Story A) Union soldiers were trying to free the slaves. This is a partial truth.
Story B) Confederate soldiers were fighting for their rights to secede and state sovereignty – it wasn’t about slavery. This is also incomplete.

The truth here is that it WAS about slavery – but it was also about states rights. More specifically, it was about HOW the union government decided to use the truncheon in lieu of diplomacy to achieve the goals of what the northern states wanted to do. Why this was important is that slavery formed the backbone of the southern economy. It’d be akin to saying that automakers would have to not use slave labor robots anymore; though obviously that’s not a completely congruent analogy. You get the point though.

It would yank the legs out from under the industry, as it effectively did to the southern economy. Ever wonder why southern states are so poor nowadays? Even 150 years later, they still haven’t fully recovered from the shock of it.

Check this site out and the try to extrapolate it out to modern day money via inflation.

This site does a bit of the math for the inflation aspect:

“Using these measures, the value in 2009 of $500 in 1850 (the average price of a slave that year) ranges from $11,000 to $162,000 thousand.”

Can you imagine.. having a farm which you used for your whole family and then being told to simply give up 160,000 dollar investments?

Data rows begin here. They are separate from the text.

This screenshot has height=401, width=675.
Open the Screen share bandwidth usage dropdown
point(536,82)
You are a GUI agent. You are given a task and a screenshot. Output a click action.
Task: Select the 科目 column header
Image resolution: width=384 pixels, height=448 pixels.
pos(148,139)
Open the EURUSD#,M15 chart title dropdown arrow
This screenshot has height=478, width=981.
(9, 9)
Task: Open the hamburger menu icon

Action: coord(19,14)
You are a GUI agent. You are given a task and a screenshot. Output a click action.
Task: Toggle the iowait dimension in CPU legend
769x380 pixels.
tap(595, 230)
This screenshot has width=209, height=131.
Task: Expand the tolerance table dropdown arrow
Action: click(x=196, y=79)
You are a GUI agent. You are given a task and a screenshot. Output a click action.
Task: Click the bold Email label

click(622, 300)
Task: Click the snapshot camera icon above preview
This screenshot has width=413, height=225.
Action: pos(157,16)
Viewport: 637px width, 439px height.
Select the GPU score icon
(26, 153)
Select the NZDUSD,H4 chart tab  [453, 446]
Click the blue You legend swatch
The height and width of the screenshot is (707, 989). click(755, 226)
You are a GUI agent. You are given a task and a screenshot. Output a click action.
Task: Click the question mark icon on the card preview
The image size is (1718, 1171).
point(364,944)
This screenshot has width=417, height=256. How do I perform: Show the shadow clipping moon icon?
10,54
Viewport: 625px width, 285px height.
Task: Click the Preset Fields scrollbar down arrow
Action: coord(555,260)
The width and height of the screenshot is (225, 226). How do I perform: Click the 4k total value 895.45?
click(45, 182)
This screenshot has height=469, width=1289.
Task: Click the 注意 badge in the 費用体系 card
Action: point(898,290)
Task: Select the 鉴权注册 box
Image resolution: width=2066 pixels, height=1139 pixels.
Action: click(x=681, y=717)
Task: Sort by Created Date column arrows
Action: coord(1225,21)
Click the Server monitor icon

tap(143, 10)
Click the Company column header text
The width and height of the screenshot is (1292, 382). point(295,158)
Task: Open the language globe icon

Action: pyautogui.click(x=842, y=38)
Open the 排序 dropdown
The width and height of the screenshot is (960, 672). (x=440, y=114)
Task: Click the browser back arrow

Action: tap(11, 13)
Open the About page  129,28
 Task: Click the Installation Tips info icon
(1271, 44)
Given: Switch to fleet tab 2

I need to reiterate here for the non-objective audience here that I do not in any way condone slavery; but you need to examine this with an open mind so I’m giving it to you with both barrels right now.

The wealth of the slavery business the south ranged between 6 and 13 TRILLION dollars. That’s Trillion – with a T.

Imagine that. For reference, our yearly GDP is 14,582,400 for 2010. Imagine the devastating effect that the leaders of the south KNEW that would have on their economy.

Would you just let that happen? Hell no. And they did their best to prevent it.

*did I mention I don’t condone slavery? Just sayin*

The fact is that the northern government could have achieved their ends with much less violent methods, but they chose not to. They suspended habeas corpus and launched what basically amounted to an illegal war to retain power for the north. While the payoff was that slavery was eliminated in this country (at least, slavery as known in 1860’s terms – but that’s a paper for another time), we did however set back our 10th amendment rights 150 years.

So what’s the moral of the story?

Vote Ron Paul.


Look it up. His stance on the 10th amendment – as well as just about anything else, is unflappable (once you get past the constant panning/sandbagging by the powers that be and their corporate owned media). Restore 10th amendment rights. Restore power to the states. Bring back the ability for people to have sovereignty in their own states without some federal nanny commission f..king it up. That way you can have your hippy commune – and I can have my small business in a capitalist system.

PS – I know I’m not 100% accurate. I did the best I could but I highly encourage you to fact check and come up with your own perspective outside of my own.